So Adore had called her manager and said she’d do that one interview she had scheduled over the phone, and that she was going to be out of town for a few days. Her manager wasn’t impressed, but it was just a weekend, and she’d already made up her mind.
She doesn’t really call or let anyone else know she’s going.
When she walks into the club, the security guard gives her and her ID a long, curious look, but other than that, it’s dark enough that no one really notices or pays attention to her.
She’s wearing a Bianca t-shirt she’s mercilessly cut up into a douchey tank top tucked into a short, faux leather mini skirt with an unnecessarily chunky zipper in the front.
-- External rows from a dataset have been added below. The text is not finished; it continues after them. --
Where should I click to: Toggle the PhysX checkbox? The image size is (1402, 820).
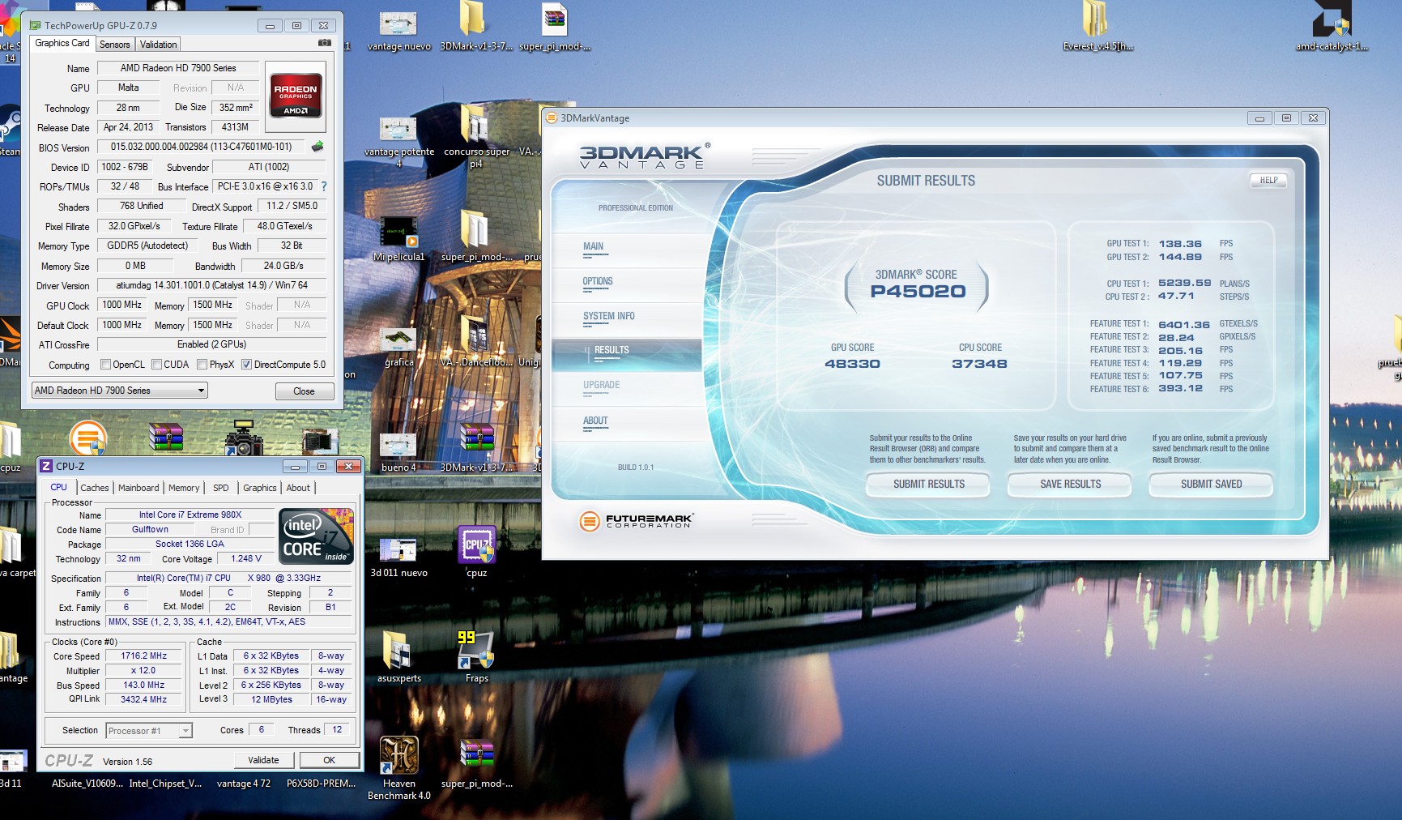click(202, 365)
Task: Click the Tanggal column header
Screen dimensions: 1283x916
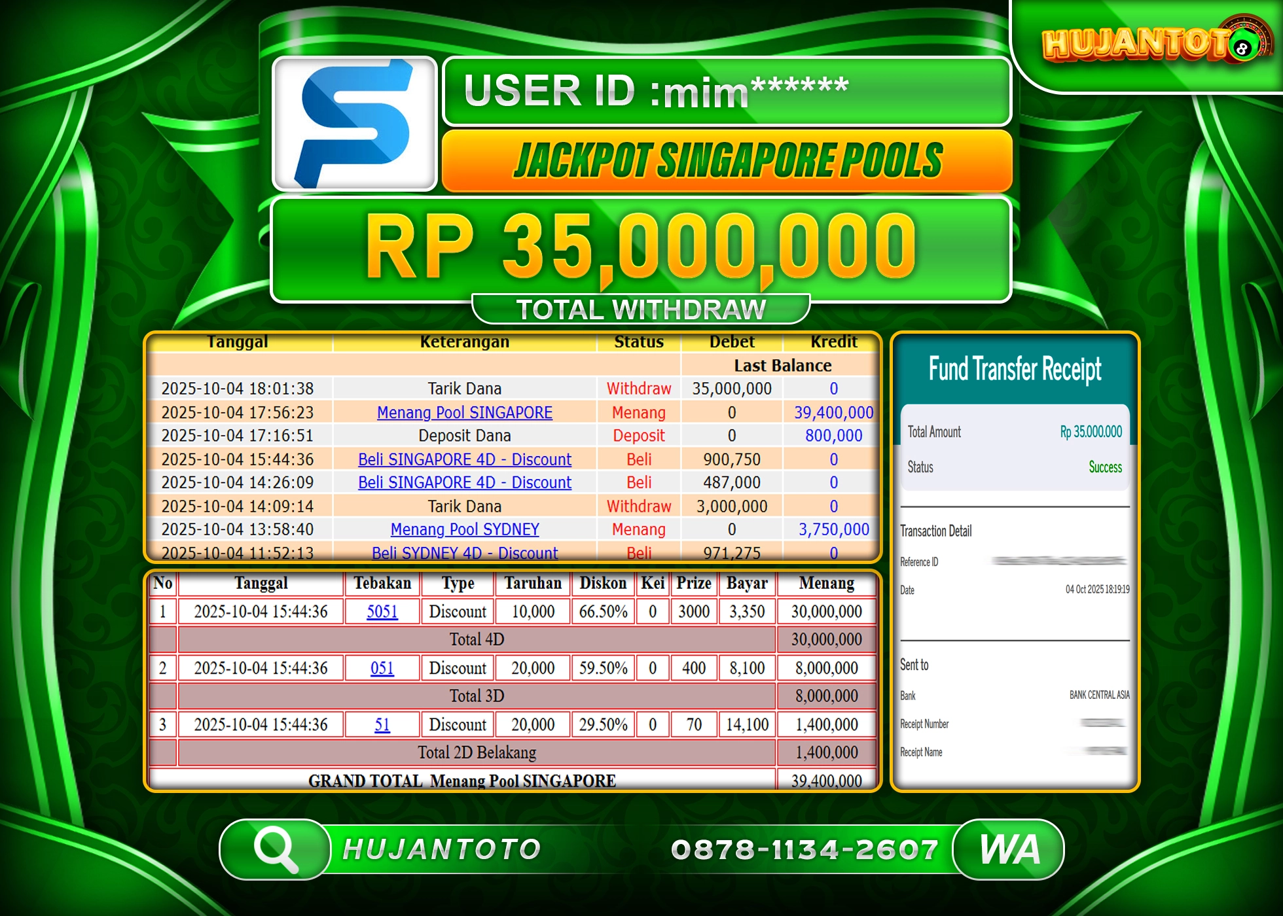Action: [x=240, y=342]
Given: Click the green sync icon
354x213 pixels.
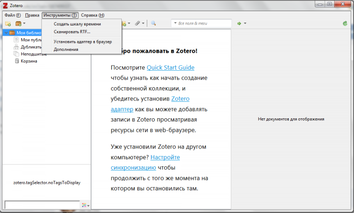Looking at the screenshot, I should pyautogui.click(x=345, y=23).
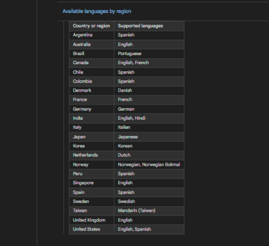Select the Danish language cell
The image size is (269, 246).
pos(149,90)
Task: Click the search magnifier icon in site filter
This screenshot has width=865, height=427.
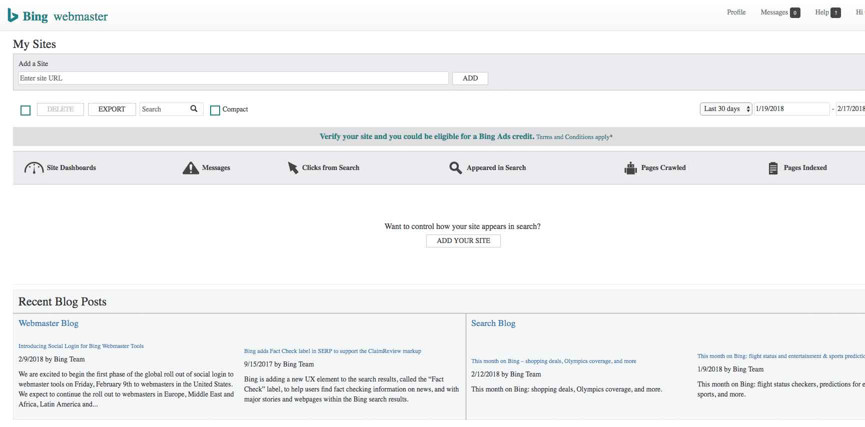Action: point(194,109)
Underneath the tank top, she’s in a lacy black bandeau that only draws attention to the boy chest, which is the exact effect she’s aiming for. The tight fishnet covering her legs culminates in heeled combat boots. Her hair is long and black and just messy enough that from afar, she looks like she could be just another girl here for the show.
It’s great, and she feels kind of incognito, even though she’s not necessarily trying to hide. She’s just not here to put on a show, either.
When she gets a drink, the bartender shoots her a knowing grin and says this one’s on the house, she only smiles back and thanks him and doesn’t argue. There’s being lowkey, and then there’s just being plain stupid.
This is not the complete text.